Analysis  |  By Steven Porter  
   September 28, 2018

A judge rejected the former employees' claims that the 'church plans' ERISA exemption violates the Establishment Clause.

OSF Healthcare System, a Catholic-affiliated nonprofit based in Illinois, secured a legal victory Friday in federal court, where several former employees had accused the system of relying inappropriately on the so-called "church plans" exemption to the Employee Retirement Income Security Act (ERISA).

The plaintiffs, who sought class action certification on behalf of 16,000 employees, had accused the system of violating ERISA's requirements by underfunding two health plans in which the former employees are vested. They had also argued that the existence of government-recognized church plan exemptions violate the First Amendment's Establishment Clause.

But their claims were roundly rejected by U.S. District Judge Staci M. Yandle, who ruled Friday both that the exemption is congruent with the Constitution and that it does, in fact, apply to OSF's plans. Yandle granted summary judgment to the system and dismissed the case with prejudice.

The complaint against OSF came among a slew of similar cases filed in 2016, as multiple appellate courts ruled that religiously affiliated hospital systems were ineligible for a church plan ERISA exemption. Other prominent systems, such as Mercy Health, SSM Health Care, Bon Secours Health System, and others, faced lawsuits of their own, as Bloomberg reported at the time.

Last year, however, the Supreme Court ruled 8-0 that Advocate Health Care, Saint Peter's Healthcare System, and Dignity Health enjoyed ERISA exemptions, affirming the longstanding interpretations of federal executive agencies. (Justice Neil Gorsuch did not participate, as he had not yet been seated on the court when the case was argued.)

Columbia Law School professor Ronald Mann, JD, writing for SCOTUSblog last year, reasoned that the decision carries big implications for the employees of religious healthcare organizations, the organizations themselves, and American society at large.

"On the one hand, exempting those plans from ERISA exposes the hospitals' employees to the catastrophe of making career-long contributions to a pension plan that is insolvent by the time they retire—a catastrophe from which ERISA has protected almost all of us for nearly half a century," Mann wrote. "On the other hand, because compliance is expensive, extending those rules to church-affiliated hospitals would raise the costs of health care at a time when the need for cost containment in the health-care industry could hardly be more pressing."

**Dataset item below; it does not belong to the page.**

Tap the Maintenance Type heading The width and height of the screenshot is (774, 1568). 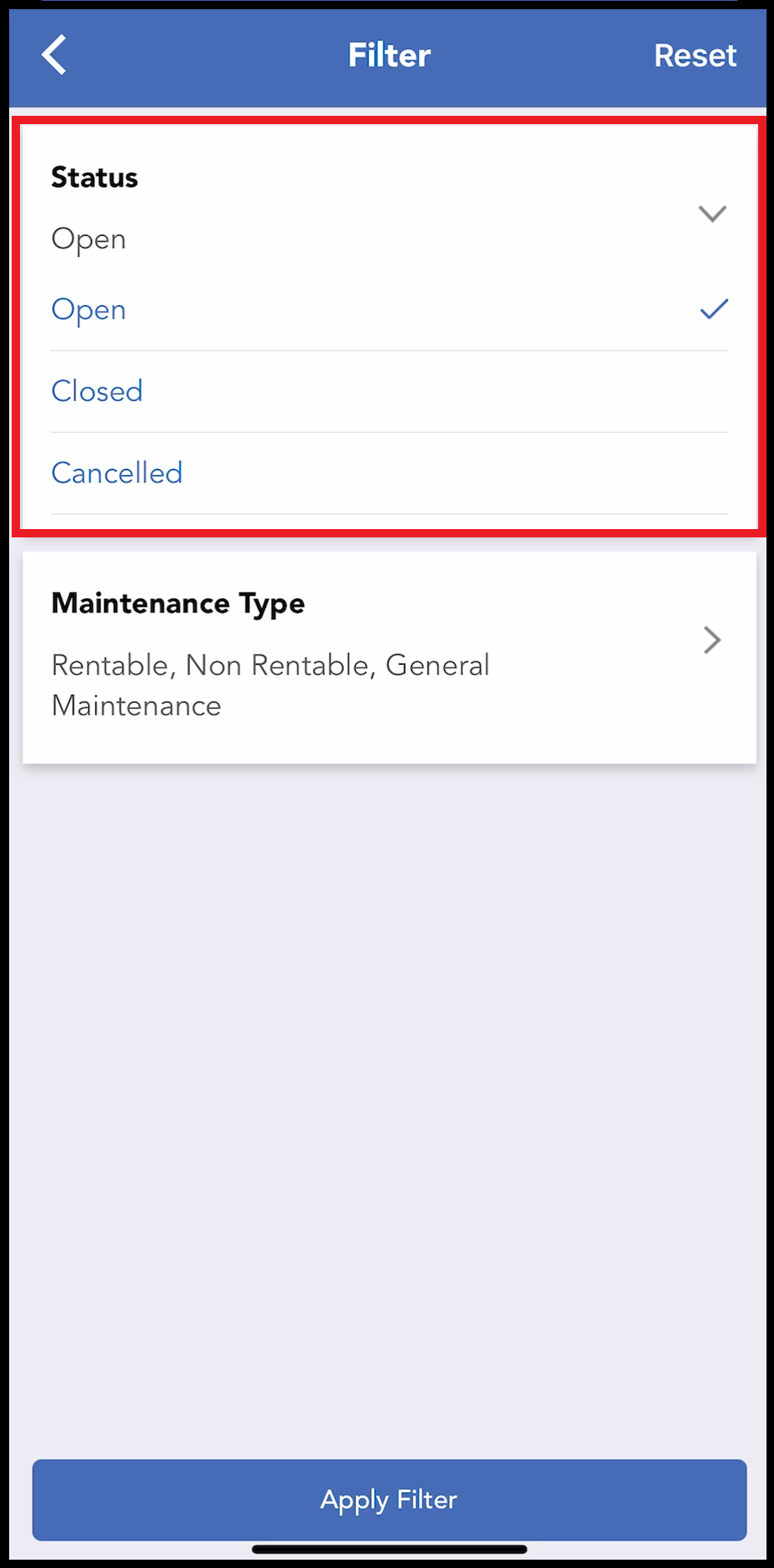(178, 603)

Justice Sonia Sotomayor concurred with the unanimous decision in the Advocate Health Care case, but she wrote separately to note her reservations. Church-affiliated healthcare organizations operate for-profit subsidiaries, earn billions in annual revenue, and compete directly with secular companies to which ERISA fully applies, Sotomayor noted.

"Any decision interpreting the provisions governing which employers are subject to ERISA is ultimately a decision about which employees receive this assurance," she wrote. "Today, by holding that ERISA's exemption for 'church plan[s]' ... covers plans neither established nor maintained by a church, the Court holds that scores of employees—who work for organizations that look and operate much like secular businesses—potentially might be denied ERISA's protections."

Yandle cited the Advocate Health Care case in her decision.

OSF HealthCare Prevails in Dispute Over Church Plan by HLMedit on Scribd

Clarification: An earlier version of this story referred to Justice Neil Gorsuch "sitting out" of the Advocate Health Care case. It is more precise to say he did not participate in any part of the proceeding because he had not yet joined the court when the case was argued. The story has been updated.

Steven Porter is an associate content manager and Strategy editor for HealthLeaders, a Simplify Compliance brand.


KEY TAKEAWAYS

The ruling means ERISA's requirements do not apply to OSF Healthcare and its protections do not extend to OSF Healthcare employees.

The complaint came among a wave of similar lawsuits that culminated last year with a Supreme Court decision affirming the exemptions.

Some have questioned whether the exemption makes sense in the healthcare industry's modern competitive landscape.